Tampaknya tujuan akhirnya sebagian besar untuk menghukum warga Suriah, tetapi tidak untuk mencapai banyak hal lain karena Turki, Rusia, dan Iran semuanya bekerja sama di Suriah. Ankara telah menargetkan Pasukan Demokratik Suriah yang didukung AS.
Turki sering berupaya untuk membombardir orang Kurdi setiap kali Partai AK yang berkuasa menginginkan lebih banyak suara di dalam negeri. Lira Turki sedang terjun bebas dan pertemuan besar Kurdi untuk festival Newroz mungkin telah membuat marah Ankara, sehingga memutuskan untuk menyerang warga sipil secara acak di Suriah. Biasanya Turki mengaku memerangi “teroris” tetapi tidak ada bukti adanya “terorisme” terhadap Turki dari Suriah.
Ankara mendukung pasukan Suriah di Suriah yang disebut Tentara Nasional Suriah yang merupakan mantan pemberontak Suriah yang mendaftar untuk berperang untuk Turki. Mereka telah berusaha menggunakan mereka untuk melawan pasukan Kurdi yang didukung AS daripada rezim Suriah yang didukung Rusia.
Serangan udara di Ain Issa dilaporkan oleh Observatorium Suriah untuk Hak Asasi Manusia selama akhir pekan.
Sementara itu, Press TV Iran melaporkan bahwa Rusia memperingatkan tentang serangan “bendera palsu” oleh kelompok ekstremis HTS di Idlib. Ketika Rusia mengklaim akan ada serangan bendera palsu, biasanya itu menjadi alasan Rusia melancarkan serangan udara. Berbagai laporan mengatakan bahwa jet Rusia menghantam “kamp pelatihan pemberontak” di antara situs-situs lain. Laporan lain mengatakan truk telah diserang di dekat penyeberangan Bab al-Hawa. Pada awal Maret, pedagang minyak menjadi sasaran di Suriah, juga diduga oleh Rusia atau rezim. Mereka menjadi sasaran di bagian Suriah yang diduduki Turki.

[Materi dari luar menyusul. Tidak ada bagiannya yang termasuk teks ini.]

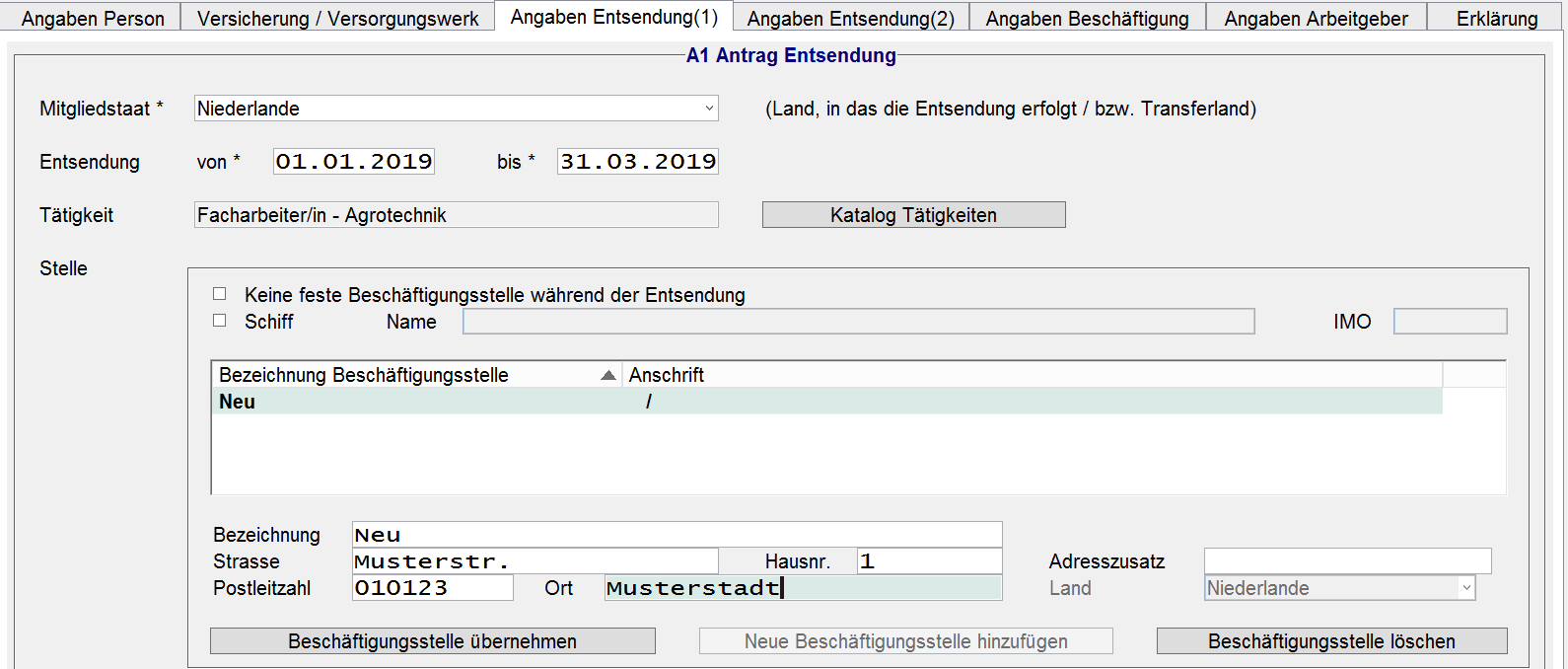Click Beschäftigungsstelle übernehmen button

pos(432,641)
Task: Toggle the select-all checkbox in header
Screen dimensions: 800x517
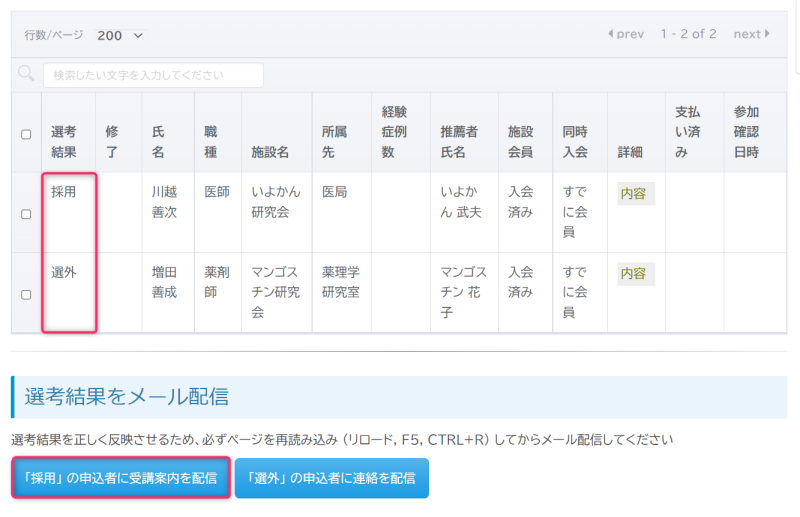Action: point(26,135)
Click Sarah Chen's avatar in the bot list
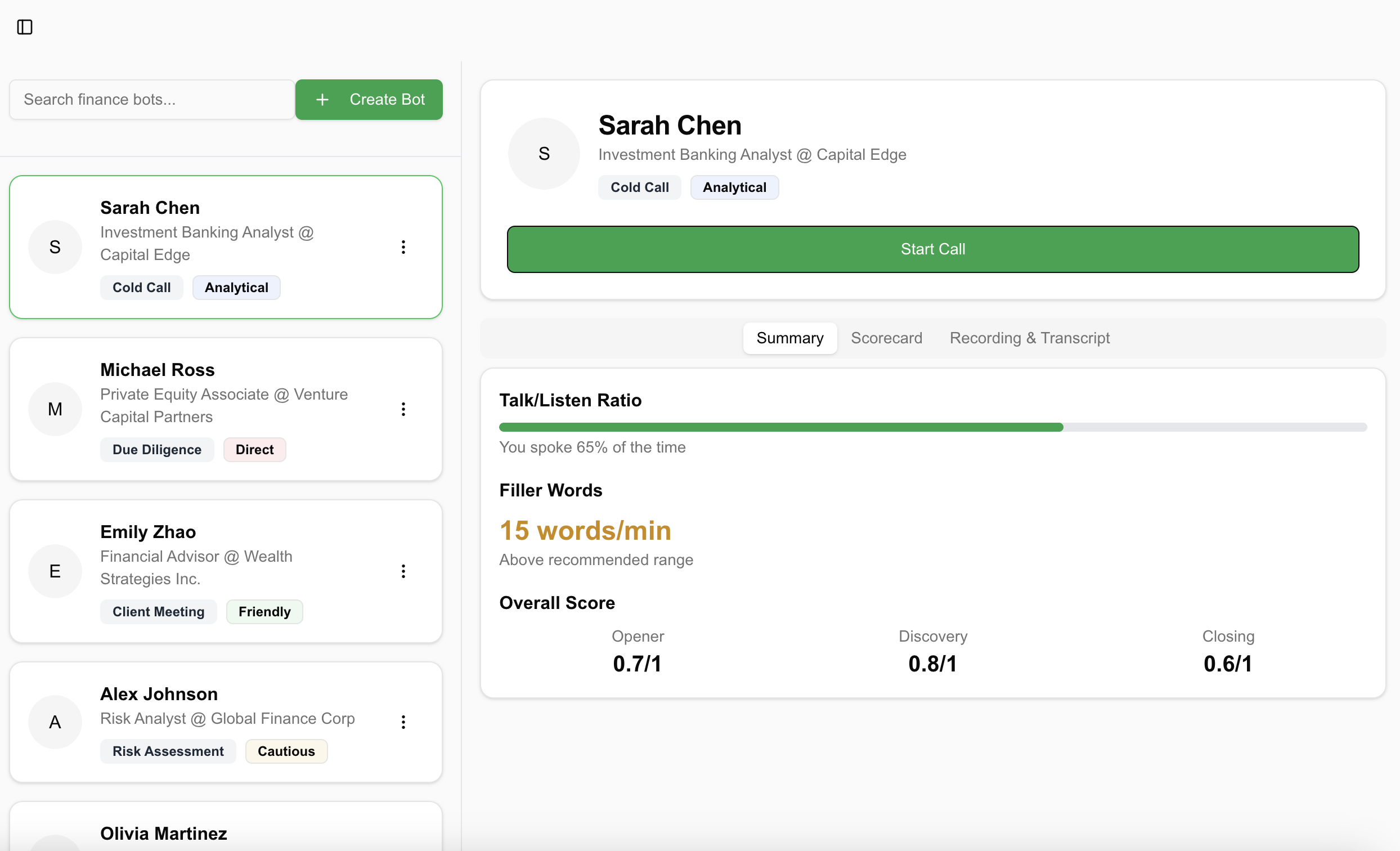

Turki menginvasi Suriah pada 2016 dan kemudian dilanjutkan dengan lebih banyak invasi pada 2017, 2018 dan 2019, yang akhirnya membersihkan etnis Kurdi dari Afrin. Sementara Rusia, Turki, dan Iran bekerja sama dalam kebijakan Suriah di beberapa forum, dengan alasan mereka mendukung kelompok-kelompok yang bersaing. Namun, mereka semua sepakat ingin AS meninggalkan Suriah.

Turki umumnya tidak keberatan jika Rusia atau rezim Suriah membunuh warga Suriah di Idlib, selama Turki memiliki kebebasan untuk kemudian menyerang orang Kurdi di dekat Tell Rifaat atau Ain Issa. Ini semacam pertukaran: Rusia dan Turki sama-sama dapat mengebom sebanyak yang mereka inginkan di wilayah mereka masing-masing selama bukan SNA yang didukung Turki atau pasukan rezim yang didukung Rusia yang terbunuh. Jadi warga sipil atau pejuang Suriah di bawah kendali HTS dapat dibunuh dan Kurdi dapat dibunuh. Suriah adalah tempat uji coba senjata oleh Turki dan Rusia juga.